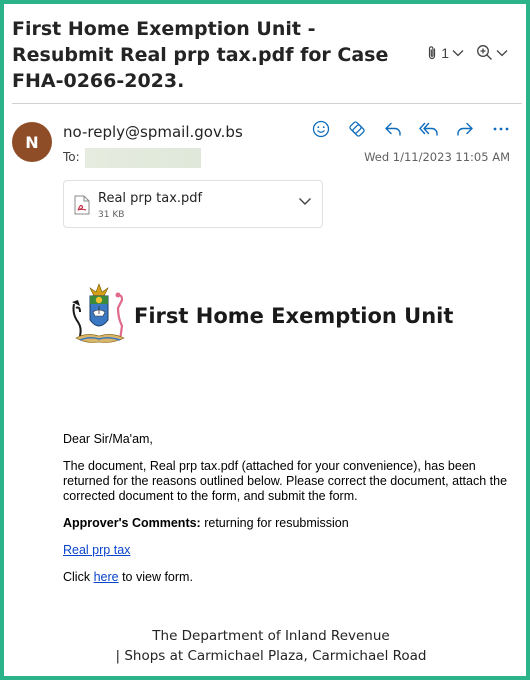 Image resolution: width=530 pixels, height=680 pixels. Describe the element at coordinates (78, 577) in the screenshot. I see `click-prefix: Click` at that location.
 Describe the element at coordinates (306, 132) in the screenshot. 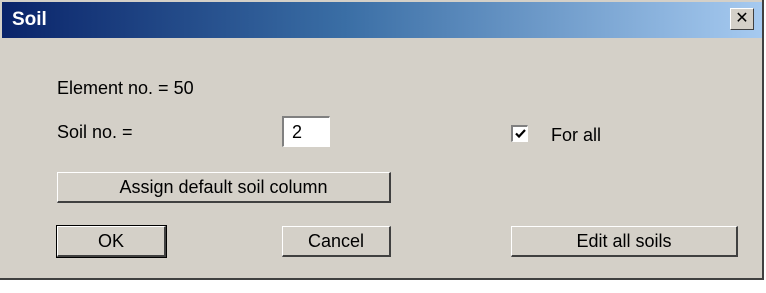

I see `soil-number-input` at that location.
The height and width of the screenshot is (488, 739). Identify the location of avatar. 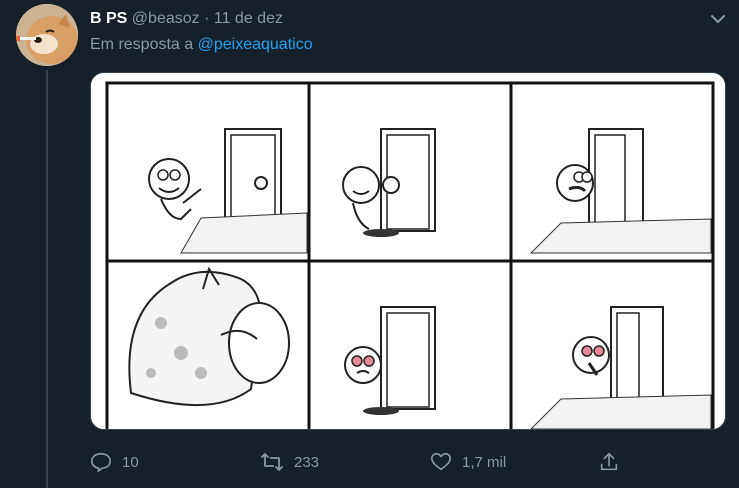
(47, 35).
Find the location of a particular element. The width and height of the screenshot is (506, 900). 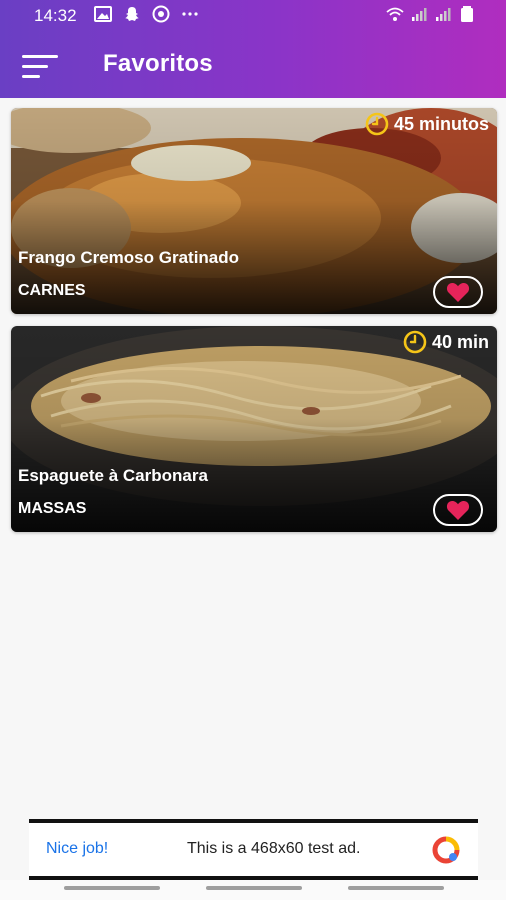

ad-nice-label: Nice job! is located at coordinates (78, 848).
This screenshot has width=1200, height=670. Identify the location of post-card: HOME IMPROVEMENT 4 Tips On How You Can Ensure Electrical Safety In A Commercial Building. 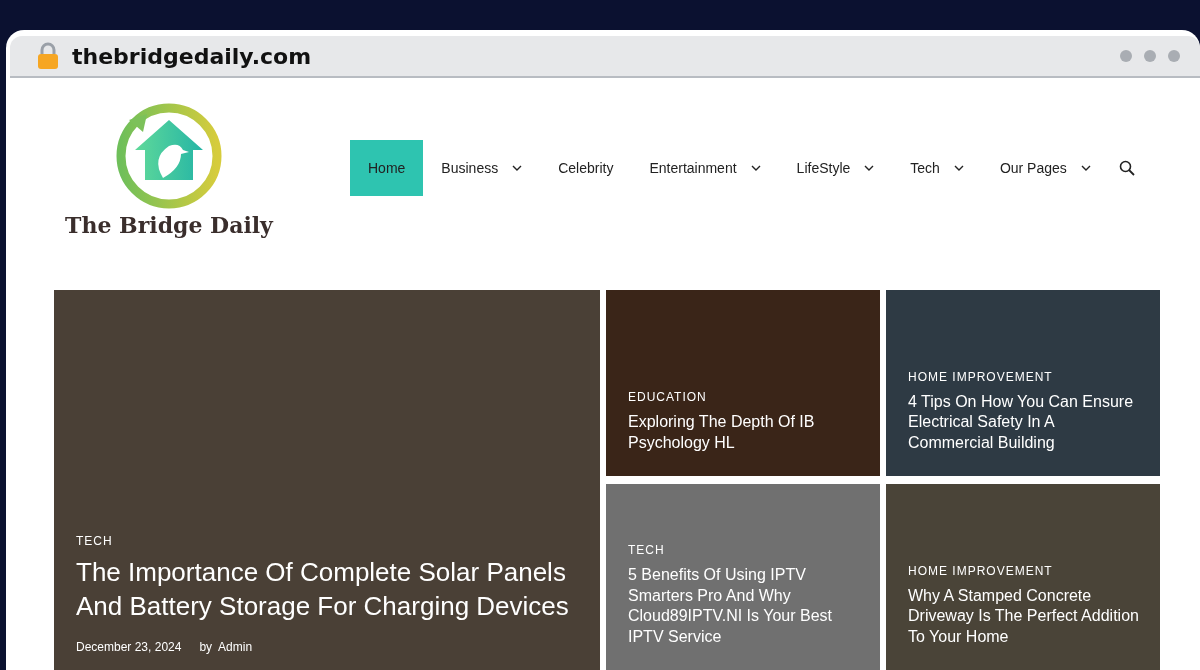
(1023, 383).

──────────

## EXERCISE PROMPT:
Rewrite the lines above, changing every "Identify the location of" to "Locate" and keeping everything else the same. Omit the pictures.

## TASK OUTPUT:
 Image resolution: width=530 pixels, height=680 pixels. Describe the element at coordinates (78, 577) in the screenshot. I see `click-prefix: Click` at that location.
 Describe the element at coordinates (306, 132) in the screenshot. 

I see `soil-number-input` at that location.
The height and width of the screenshot is (488, 739). Locate avatar. 
(47, 35).
Find the location of a particular element. The width and height of the screenshot is (506, 900). 

ad-nice-label: Nice job! is located at coordinates (78, 848).
This screenshot has width=1200, height=670. Locate post-card: HOME IMPROVEMENT 4 Tips On How You Can Ensure Electrical Safety In A Commercial Building. 
(1023, 383).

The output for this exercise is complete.